= DATA UNDER STUDY =

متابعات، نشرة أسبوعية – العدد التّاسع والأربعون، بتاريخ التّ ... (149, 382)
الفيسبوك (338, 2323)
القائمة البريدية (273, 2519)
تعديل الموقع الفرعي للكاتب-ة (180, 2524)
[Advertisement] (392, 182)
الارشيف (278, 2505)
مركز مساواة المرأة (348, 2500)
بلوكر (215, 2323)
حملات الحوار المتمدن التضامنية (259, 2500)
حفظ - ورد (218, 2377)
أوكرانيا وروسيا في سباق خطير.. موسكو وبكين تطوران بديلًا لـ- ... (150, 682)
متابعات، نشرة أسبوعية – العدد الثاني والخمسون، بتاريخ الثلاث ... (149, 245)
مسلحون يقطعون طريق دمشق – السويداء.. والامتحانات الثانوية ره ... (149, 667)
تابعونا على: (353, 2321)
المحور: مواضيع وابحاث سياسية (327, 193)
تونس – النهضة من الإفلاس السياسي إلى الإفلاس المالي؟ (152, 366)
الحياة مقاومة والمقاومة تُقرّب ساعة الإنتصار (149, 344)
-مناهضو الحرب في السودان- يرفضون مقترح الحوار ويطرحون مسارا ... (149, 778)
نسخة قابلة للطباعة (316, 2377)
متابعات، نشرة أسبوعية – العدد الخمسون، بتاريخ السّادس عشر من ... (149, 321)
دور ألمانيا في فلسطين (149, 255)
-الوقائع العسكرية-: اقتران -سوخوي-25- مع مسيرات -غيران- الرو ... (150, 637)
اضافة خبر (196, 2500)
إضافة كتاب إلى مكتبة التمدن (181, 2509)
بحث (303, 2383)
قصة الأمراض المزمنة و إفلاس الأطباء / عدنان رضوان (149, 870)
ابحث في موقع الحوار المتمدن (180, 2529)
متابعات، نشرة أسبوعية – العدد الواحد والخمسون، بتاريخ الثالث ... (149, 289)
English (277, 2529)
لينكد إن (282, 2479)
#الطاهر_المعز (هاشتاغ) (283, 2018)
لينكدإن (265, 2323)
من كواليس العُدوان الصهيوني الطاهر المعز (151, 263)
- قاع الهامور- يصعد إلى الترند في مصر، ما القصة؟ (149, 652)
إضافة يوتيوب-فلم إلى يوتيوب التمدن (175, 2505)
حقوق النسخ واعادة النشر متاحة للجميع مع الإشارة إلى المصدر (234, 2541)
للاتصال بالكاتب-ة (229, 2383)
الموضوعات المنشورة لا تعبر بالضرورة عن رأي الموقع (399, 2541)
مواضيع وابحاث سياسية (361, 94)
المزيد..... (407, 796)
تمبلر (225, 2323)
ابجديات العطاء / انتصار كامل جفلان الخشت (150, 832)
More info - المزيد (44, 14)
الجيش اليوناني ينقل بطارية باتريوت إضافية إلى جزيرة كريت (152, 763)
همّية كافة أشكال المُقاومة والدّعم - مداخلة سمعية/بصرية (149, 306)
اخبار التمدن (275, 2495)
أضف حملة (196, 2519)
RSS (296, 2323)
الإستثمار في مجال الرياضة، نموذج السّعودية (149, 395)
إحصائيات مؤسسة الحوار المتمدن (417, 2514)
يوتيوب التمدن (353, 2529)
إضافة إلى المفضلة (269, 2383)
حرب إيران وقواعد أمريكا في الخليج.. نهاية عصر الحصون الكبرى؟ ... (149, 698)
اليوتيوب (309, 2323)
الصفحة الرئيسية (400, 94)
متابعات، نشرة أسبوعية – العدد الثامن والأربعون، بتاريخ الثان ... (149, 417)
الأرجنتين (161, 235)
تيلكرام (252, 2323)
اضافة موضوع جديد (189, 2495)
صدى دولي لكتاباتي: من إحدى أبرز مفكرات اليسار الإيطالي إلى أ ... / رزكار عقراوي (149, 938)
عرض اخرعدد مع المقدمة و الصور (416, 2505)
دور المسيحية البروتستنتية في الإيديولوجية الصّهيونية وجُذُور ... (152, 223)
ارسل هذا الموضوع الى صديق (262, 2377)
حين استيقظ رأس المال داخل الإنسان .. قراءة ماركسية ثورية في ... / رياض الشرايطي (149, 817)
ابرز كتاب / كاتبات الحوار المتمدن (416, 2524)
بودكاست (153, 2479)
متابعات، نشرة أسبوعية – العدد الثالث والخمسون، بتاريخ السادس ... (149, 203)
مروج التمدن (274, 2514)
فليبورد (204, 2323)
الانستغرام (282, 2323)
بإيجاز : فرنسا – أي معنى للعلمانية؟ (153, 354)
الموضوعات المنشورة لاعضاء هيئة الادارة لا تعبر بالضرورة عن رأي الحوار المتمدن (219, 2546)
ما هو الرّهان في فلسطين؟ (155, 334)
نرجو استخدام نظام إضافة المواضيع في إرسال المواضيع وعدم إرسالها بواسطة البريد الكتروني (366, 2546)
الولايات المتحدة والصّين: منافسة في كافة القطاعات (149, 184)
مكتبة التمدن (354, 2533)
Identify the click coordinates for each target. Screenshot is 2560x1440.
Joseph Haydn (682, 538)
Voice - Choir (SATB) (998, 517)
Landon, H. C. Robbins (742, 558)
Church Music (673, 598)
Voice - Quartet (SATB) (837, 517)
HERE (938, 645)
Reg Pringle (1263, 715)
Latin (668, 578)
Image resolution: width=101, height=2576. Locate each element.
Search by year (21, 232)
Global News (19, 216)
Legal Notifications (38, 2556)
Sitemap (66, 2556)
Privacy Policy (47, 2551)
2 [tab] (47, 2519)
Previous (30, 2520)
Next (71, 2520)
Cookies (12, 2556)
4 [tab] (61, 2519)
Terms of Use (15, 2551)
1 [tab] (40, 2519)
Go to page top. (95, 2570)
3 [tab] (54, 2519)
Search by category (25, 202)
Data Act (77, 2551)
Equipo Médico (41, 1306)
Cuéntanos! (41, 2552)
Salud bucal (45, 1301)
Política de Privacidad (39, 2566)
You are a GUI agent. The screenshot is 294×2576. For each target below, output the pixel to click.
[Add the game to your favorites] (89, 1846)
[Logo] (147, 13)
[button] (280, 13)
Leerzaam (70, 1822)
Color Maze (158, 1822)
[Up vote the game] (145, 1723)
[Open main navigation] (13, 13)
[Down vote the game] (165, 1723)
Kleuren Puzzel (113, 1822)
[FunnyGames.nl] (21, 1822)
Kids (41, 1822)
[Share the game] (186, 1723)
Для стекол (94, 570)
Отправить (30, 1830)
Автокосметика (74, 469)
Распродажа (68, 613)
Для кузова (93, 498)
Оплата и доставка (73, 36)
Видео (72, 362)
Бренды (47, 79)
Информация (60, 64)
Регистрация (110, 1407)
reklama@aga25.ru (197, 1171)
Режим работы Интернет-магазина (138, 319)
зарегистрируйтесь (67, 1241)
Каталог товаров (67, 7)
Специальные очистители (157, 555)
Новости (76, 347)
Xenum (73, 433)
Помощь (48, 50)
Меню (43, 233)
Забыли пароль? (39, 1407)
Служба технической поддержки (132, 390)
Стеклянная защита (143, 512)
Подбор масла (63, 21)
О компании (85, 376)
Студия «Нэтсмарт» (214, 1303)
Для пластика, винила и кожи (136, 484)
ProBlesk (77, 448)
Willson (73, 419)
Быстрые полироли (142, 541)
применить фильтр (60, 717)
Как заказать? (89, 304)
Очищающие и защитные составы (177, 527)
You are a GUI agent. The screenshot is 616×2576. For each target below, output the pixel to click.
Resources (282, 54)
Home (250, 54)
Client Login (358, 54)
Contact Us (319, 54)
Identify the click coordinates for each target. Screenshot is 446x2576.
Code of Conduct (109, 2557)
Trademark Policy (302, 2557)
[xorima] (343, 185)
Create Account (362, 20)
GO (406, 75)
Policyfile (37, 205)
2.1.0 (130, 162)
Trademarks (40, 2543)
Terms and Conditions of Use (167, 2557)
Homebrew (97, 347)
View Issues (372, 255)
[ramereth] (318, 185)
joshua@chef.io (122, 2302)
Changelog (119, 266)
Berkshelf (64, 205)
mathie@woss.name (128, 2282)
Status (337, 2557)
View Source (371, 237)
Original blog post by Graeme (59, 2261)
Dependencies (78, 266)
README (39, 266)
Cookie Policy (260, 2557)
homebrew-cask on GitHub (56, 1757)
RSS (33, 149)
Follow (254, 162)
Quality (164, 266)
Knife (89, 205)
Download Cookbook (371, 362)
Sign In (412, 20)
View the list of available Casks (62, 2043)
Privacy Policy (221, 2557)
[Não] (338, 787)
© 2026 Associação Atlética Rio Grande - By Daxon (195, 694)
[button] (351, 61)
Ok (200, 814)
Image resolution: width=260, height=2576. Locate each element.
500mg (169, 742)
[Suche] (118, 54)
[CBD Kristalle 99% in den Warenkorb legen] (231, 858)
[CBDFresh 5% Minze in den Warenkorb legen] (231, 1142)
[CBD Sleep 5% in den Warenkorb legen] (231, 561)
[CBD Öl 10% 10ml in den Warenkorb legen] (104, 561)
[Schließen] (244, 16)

= WHAT NEEDS TO BE DONE =
Proceeding from the line containing "الولايات المتحدة والصّين: منافسة" through the line containing "Next (71, 2520)", transcribe the lines above exactly, both end lines included.

= ANSWER TO THIS PROBLEM =
الولايات المتحدة والصّين: منافسة في كافة القطاعات (149, 184)
مكتبة التمدن (354, 2533)
Identify the click coordinates for each target. Screenshot is 2560x1440.
Joseph Haydn (682, 538)
Voice - Choir (SATB) (998, 517)
Landon, H. C. Robbins (742, 558)
Church Music (673, 598)
Voice - Quartet (SATB) (837, 517)
HERE (938, 645)
Reg Pringle (1263, 715)
Latin (668, 578)
Image resolution: width=101, height=2576. Locate each element.
Search by year (21, 232)
Global News (19, 216)
Legal Notifications (38, 2556)
Sitemap (66, 2556)
Privacy Policy (47, 2551)
2 [tab] (47, 2519)
Previous (30, 2520)
Next (71, 2520)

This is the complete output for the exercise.